▶ **Set exercise**:
Copy each of the following rows word for word, without any changes.

▶ **Given data**:
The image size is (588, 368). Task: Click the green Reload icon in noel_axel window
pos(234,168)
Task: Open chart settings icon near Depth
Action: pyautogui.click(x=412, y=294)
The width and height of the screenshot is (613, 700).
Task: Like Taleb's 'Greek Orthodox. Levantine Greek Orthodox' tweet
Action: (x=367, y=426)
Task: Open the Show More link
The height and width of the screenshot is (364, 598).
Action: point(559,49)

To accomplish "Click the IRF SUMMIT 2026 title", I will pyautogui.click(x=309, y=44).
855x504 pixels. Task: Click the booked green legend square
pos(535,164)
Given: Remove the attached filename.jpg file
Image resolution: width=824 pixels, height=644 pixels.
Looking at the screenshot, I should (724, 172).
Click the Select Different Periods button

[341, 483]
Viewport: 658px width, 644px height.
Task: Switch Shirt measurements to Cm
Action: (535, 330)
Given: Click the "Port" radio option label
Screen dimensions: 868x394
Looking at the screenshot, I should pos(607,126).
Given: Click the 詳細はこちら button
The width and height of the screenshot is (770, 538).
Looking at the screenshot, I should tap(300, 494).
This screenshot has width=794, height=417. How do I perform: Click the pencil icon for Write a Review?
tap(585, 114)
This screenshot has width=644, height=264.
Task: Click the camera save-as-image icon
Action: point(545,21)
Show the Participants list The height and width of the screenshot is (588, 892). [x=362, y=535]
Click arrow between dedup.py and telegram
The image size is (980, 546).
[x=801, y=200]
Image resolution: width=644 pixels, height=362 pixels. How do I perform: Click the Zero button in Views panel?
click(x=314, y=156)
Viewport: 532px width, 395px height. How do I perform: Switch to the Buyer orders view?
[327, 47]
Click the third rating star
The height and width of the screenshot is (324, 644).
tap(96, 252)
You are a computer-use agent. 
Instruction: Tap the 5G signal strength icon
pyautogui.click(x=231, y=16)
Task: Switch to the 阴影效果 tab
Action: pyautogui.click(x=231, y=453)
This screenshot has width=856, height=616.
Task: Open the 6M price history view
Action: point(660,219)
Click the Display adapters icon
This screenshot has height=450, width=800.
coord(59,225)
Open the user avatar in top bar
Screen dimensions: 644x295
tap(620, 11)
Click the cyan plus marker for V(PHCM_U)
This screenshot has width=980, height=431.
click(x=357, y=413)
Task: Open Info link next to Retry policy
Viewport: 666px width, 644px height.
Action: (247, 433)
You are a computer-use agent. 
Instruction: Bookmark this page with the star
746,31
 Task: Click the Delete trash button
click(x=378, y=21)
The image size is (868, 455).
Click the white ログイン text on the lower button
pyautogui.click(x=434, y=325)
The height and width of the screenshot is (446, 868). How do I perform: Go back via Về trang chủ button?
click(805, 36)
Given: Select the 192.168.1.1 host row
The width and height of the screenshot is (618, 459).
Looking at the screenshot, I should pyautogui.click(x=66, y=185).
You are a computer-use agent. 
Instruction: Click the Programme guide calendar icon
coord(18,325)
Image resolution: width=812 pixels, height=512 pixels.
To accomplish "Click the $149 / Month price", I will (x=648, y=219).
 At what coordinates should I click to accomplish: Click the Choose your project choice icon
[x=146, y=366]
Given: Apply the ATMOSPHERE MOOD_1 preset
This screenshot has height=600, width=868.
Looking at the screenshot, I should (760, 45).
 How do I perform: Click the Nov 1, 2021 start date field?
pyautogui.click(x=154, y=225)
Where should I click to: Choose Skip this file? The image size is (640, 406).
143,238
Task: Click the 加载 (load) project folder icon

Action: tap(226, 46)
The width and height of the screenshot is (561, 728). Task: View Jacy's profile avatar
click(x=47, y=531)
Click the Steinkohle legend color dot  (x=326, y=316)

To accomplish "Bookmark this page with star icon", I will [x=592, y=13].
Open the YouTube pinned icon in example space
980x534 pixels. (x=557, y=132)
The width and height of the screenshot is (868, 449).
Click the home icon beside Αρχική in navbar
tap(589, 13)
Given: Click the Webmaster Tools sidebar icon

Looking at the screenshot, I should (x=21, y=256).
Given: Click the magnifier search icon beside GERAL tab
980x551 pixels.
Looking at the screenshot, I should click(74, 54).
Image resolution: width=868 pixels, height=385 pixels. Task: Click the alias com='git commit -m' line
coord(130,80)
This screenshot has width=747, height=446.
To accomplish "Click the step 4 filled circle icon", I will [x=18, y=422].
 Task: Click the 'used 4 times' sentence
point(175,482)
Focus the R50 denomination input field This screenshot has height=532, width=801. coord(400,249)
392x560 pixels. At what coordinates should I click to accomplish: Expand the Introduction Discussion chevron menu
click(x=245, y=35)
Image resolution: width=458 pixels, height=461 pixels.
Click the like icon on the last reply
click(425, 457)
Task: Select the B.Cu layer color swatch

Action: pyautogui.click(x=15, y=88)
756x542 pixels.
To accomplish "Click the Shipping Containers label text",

▶ **The reply**:
The image size is (588, 368). Task: Click the green Reload icon in noel_axel window
pos(234,168)
Task: Open chart settings icon near Depth
Action: pyautogui.click(x=412, y=294)
The width and height of the screenshot is (613, 700).
Task: Like Taleb's 'Greek Orthodox. Levantine Greek Orthodox' tweet
Action: (x=367, y=426)
Task: Open the Show More link
The height and width of the screenshot is (364, 598).
Action: point(559,49)

To accomplish "Click the IRF SUMMIT 2026 title", I will pyautogui.click(x=309, y=44).
855x504 pixels. Task: Click the booked green legend square
pos(535,164)
Given: Remove the attached filename.jpg file
Image resolution: width=824 pixels, height=644 pixels.
Looking at the screenshot, I should (724, 172).
Click the Select Different Periods button

[341, 483]
Viewport: 658px width, 644px height.
Task: Switch Shirt measurements to Cm
Action: (535, 330)
Given: Click the "Port" radio option label
Screen dimensions: 868x394
Looking at the screenshot, I should pos(607,126).
Given: Click the 詳細はこちら button
The width and height of the screenshot is (770, 538).
Looking at the screenshot, I should tap(300, 494).
This screenshot has width=794, height=417. How do I perform: Click the pencil icon for Write a Review?
tap(585, 114)
This screenshot has width=644, height=264.
Task: Click the camera save-as-image icon
Action: point(545,21)
Show the Participants list The height and width of the screenshot is (588, 892). [x=362, y=535]
Click arrow between dedup.py and telegram
The image size is (980, 546).
[x=801, y=200]
Image resolution: width=644 pixels, height=362 pixels. How do I perform: Click the Zero button in Views panel?
click(x=314, y=156)
Viewport: 532px width, 395px height. How do I perform: Switch to the Buyer orders view?
[327, 47]
Click the third rating star
The height and width of the screenshot is (324, 644).
tap(96, 252)
You are a computer-use agent. 
Instruction: Tap the 5G signal strength icon
pyautogui.click(x=231, y=16)
Task: Switch to the 阴影效果 tab
Action: pyautogui.click(x=231, y=453)
This screenshot has width=856, height=616.
Task: Open the 6M price history view
Action: point(660,219)
Click the Display adapters icon
This screenshot has height=450, width=800.
coord(59,225)
Open the user avatar in top bar
Screen dimensions: 644x295
tap(620, 11)
Click the cyan plus marker for V(PHCM_U)
This screenshot has width=980, height=431.
click(x=357, y=413)
Task: Open Info link next to Retry policy
Viewport: 666px width, 644px height.
Action: (247, 433)
You are a computer-use agent. 
Instruction: Bookmark this page with the star
746,31
 Task: Click the Delete trash button
click(x=378, y=21)
The image size is (868, 455).
Click the white ログイン text on the lower button
pyautogui.click(x=434, y=325)
The height and width of the screenshot is (446, 868). How do I perform: Go back via Về trang chủ button?
click(805, 36)
Given: Select the 192.168.1.1 host row
The width and height of the screenshot is (618, 459).
Looking at the screenshot, I should pyautogui.click(x=66, y=185).
You are a computer-use agent. 
Instruction: Click the Programme guide calendar icon
coord(18,325)
Image resolution: width=812 pixels, height=512 pixels.
To accomplish "Click the $149 / Month price", I will (x=648, y=219).
 At what coordinates should I click to accomplish: Click the Choose your project choice icon
[x=146, y=366]
Given: Apply the ATMOSPHERE MOOD_1 preset
This screenshot has height=600, width=868.
Looking at the screenshot, I should (760, 45).
 How do I perform: Click the Nov 1, 2021 start date field?
pyautogui.click(x=154, y=225)
Where should I click to: Choose Skip this file? The image size is (640, 406).
143,238
Task: Click the 加载 (load) project folder icon

Action: tap(226, 46)
The width and height of the screenshot is (561, 728). Task: View Jacy's profile avatar
click(x=47, y=531)
Click the Steinkohle legend color dot  (x=326, y=316)

To accomplish "Bookmark this page with star icon", I will [x=592, y=13].
Open the YouTube pinned icon in example space
980x534 pixels. (x=557, y=132)
The width and height of the screenshot is (868, 449).
Click the home icon beside Αρχική in navbar
tap(589, 13)
Given: Click the Webmaster Tools sidebar icon

Looking at the screenshot, I should (x=21, y=256).
Given: Click the magnifier search icon beside GERAL tab
980x551 pixels.
Looking at the screenshot, I should click(74, 54).
Image resolution: width=868 pixels, height=385 pixels. Task: Click the alias com='git commit -m' line
coord(130,80)
This screenshot has width=747, height=446.
To accomplish "Click the step 4 filled circle icon", I will [x=18, y=422].
 Task: Click the 'used 4 times' sentence
point(175,482)
Focus the R50 denomination input field This screenshot has height=532, width=801. coord(400,249)
392x560 pixels. At what coordinates should I click to accomplish: Expand the Introduction Discussion chevron menu
click(x=245, y=35)
Image resolution: width=458 pixels, height=461 pixels.
Click the like icon on the last reply
click(425, 457)
Task: Select the B.Cu layer color swatch

Action: pyautogui.click(x=15, y=88)
756x542 pixels.
To accomplish "Click the Shipping Containers label text",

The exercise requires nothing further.